Squat - 55x5 . 55x5 . 65x5 . 65x5 . 70x5
Benchpress - 32.5x5 . 32.5x5
Lat Pull-down - 22.7x10 . 28x8 . 28x8
Crunch - 0x25
Prone Bridge - 30s . 30s
Bicycle Kick - 0x25 . 0x25

—Notes—

  • Squats were fairly good. Knee was feeling a bit stiff but I did not let it stop me.
  • Benchpress was where some trouble occured. As I was pressing, my neck was under some strain and pressure, and whether or not I have meantioned it, I injuried my neck playing aussie rules footy where a guys knee was driven in the back of my neck. That occured a few weeks ago, and it is one of the reasons i quit footy to do track. and anyway, it still hurts, so i don’t know wat i have done, but my neck was hurting badly so i stopped.
  • Lat pull-downs were same old. might need to mix this up with some other back exercises.
    Ab work was good today. felt it real good.
  • Overall, apart from benchpressing, it was a half decent workout

Rest Day

Did not do any sort of physical activity at all after school. at school, my usual basketball game with my mates at recess and lunch.

Accerlation Training

60m
30m
60m
50m
30m
60m

—Notes—

  • Pretty good. Felt fast of the mark this time, but still trying to perfect form.
  • The 60m and 50m were basically one after another, so no rest between.
  • Overall, good, still has alot to improve on but getting there.


Weights Session

Lunge - 20x5 . 20x5 . 20x5
Machine Benchpress - 28x10 . 28x10 . 28x10
Lat Pull-down - 22.7x10 . 28x8 . 28x8
Bench Jump - 0x10 . 0x10 . 0x10
Burpees - 0x10 . 0x10

—Notes–

  • Lunges were good. They always seem to be a good sub for squats.
  • Machine benching, i must addmitt, i have fallen more in love with. I feel a better pec stimulation, even though free-weight builds more strength and size. i will mix machine up with free-weight, so don’t worry
  • Lat pull-downs are the same. truth be told, i want wide lats, so thats why i do them instead of rows… for now. later on i will include them
  • The bench jump and burpees were added in to try and build some sort of explosiveness. my legs were really burning afterwards which felt good. made me feel alive
  • Overall, a really good workout. I wasn’t going to workout due to lack of motivation but then something triggered and i was like “no way i’m going to sit here, i’m going out to the garage” and it felt good knowing i overcame it

I have not been training for the past week due to my life being crazy and hetic. I am fairly dissapointed in myself.

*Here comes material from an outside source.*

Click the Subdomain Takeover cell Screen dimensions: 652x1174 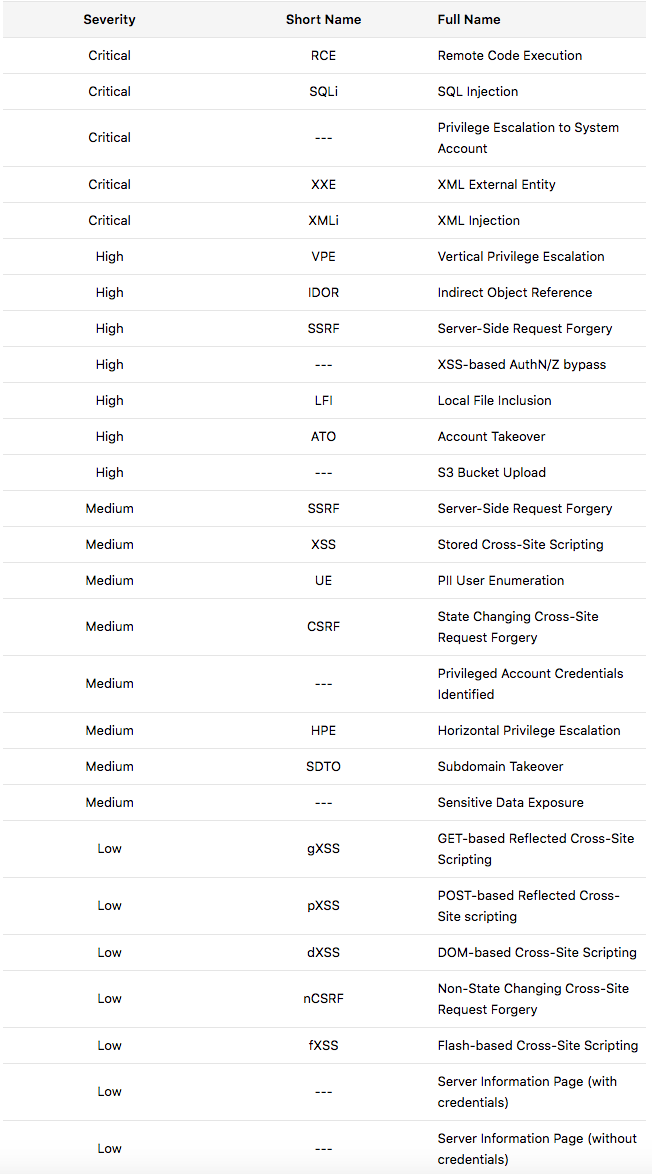500,766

But I will restart on Monday

Post flames if you want to, I deserve and need it at the moment

Later on tonight i will post some notes and such to get me motivated, and some ideas, and maybe a new split. so comment later if you desire

u change to often dude keep it simple

Basically i just want maybe on more session in the gym a week. because i need to get stronger and a bit more power for it.

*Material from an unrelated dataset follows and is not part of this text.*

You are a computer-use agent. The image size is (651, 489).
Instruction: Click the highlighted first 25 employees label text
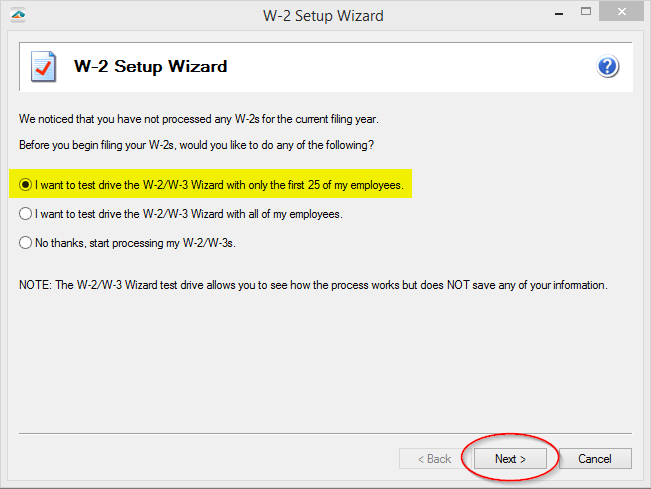(219, 185)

Also, an offical announcement, I am restarting training on Thursday. Things were crazy the last week and i just lacked motivation, time and such. But i will start again

Also, i have zone athletics on Wednesday. my events are 100m, 200m, long jump and triple jump. I know it is too late to be able to change things physically, but how do you guys get mentally prepared for a event?